Concorda Gassmann: “Importante parlare in pubblico di certi problemi, che a volte non si rivelano tali. I personaggi trovano un modo di convivere con queste paure e sentirsi meno solo. Viviamo in un mondo in cui stiamo smettendo di parlare e confrontarci dalle cose piccole alle grandi. Se lo facessimo sarebbe un mondo migliore. Ma la differenza sta soprattutto in come reagisci agli ostacoli che la vita ti pone davanti”.
Fa eco Buy: “Certamente questo aspetto viene fuori nel film. Bisogna innanzitutto riconoscere che si ha un disagio. Molti non riescono a farlo e vivono male, con conseguenze anche disastrose. Resta una commedia, ma anche in questo racconto arrivare al limite della propria sopportazione diventa importante. La gente si spaventa se gli dici che deve parlare con qualcuno, anche questo fa parte del problema. Può solo fare bene. Sono a favore dell’introduzione di uno psicologo anche nelle scuole, alla base di una salute mentale importante quanto quella fisica. Non deve più essere un’esclusiva per un’elite, soprattutto dopo il Covid e quello che i giovani hanno subito”.
“Vale anche per i film – commenta Costella – il buio della sala può essere terapeutico e fonte di conforto. I miei riferimento vanno da Verdone ad Altman, ovviamente poi dimenticati per affrontare una storia nuova. Qualcuno si è confrontato con un consulente o uno specialista, in altri casi abbiamo aggiunto. Il personaggio di Santamaria ha sia la ritmomania che la sindrome da accumulo, due cose che spesso si associano”.

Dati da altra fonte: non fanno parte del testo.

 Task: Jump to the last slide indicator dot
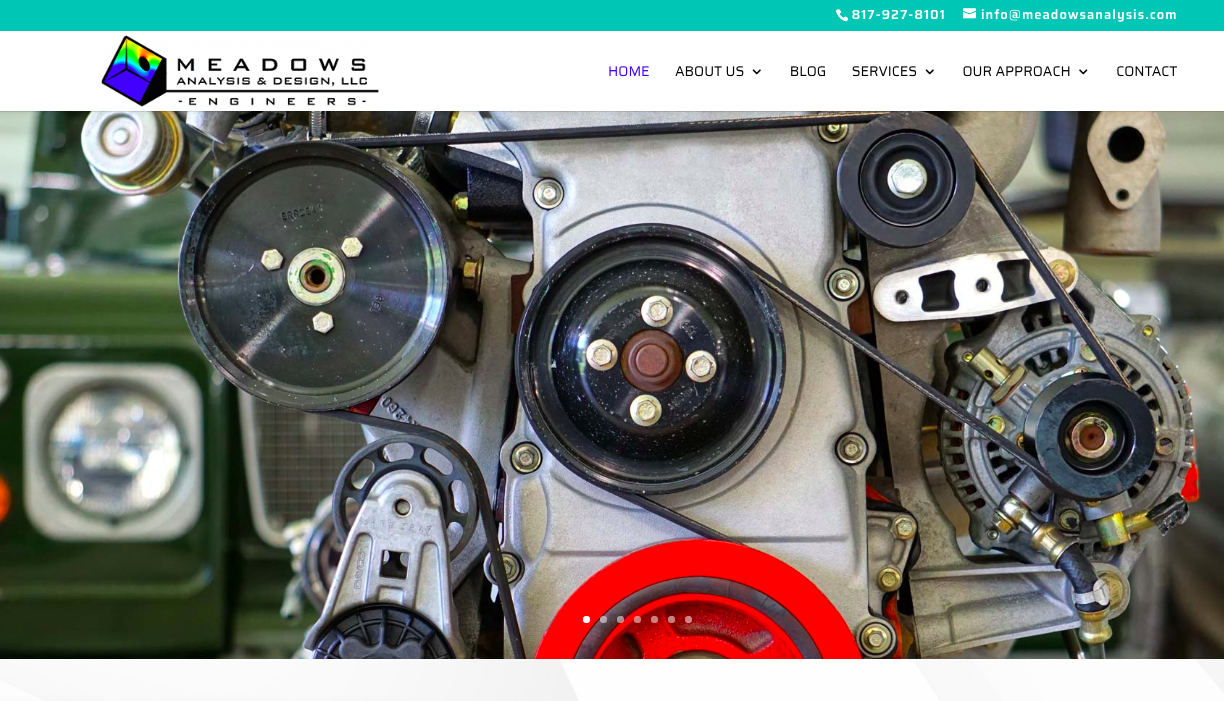point(689,620)
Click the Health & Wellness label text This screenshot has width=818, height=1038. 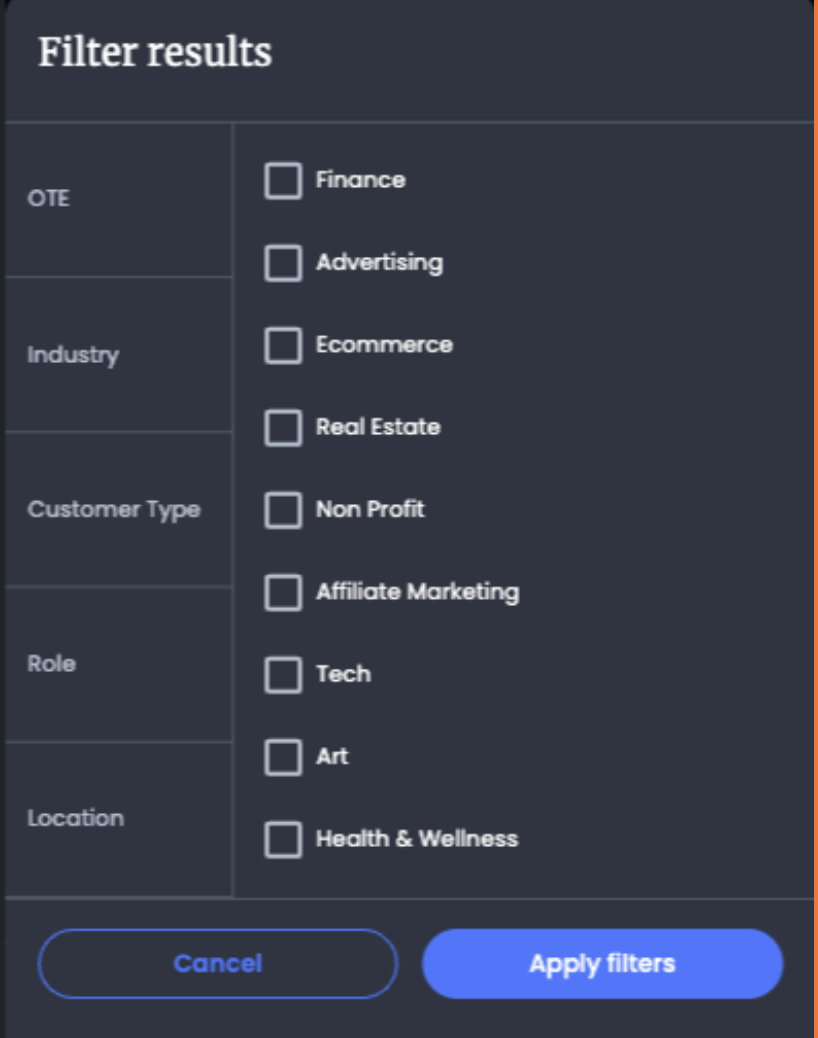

Per Francesconi “il film è importante perché parla di richiesta d’aiuto e di voler condividere il proprio star male. E’ una “normalizzazione”, anche se non amo il termine “normale”. Stare male non sempre è qualcosa di disastroso, può nascondersi in piccole cose che non notiamo e possono avere grandi conseguenze. Mi ritrovo in molti dei personaggi, tutti abbiamo piccole cose che potremmo condividere in maniera più naturale”.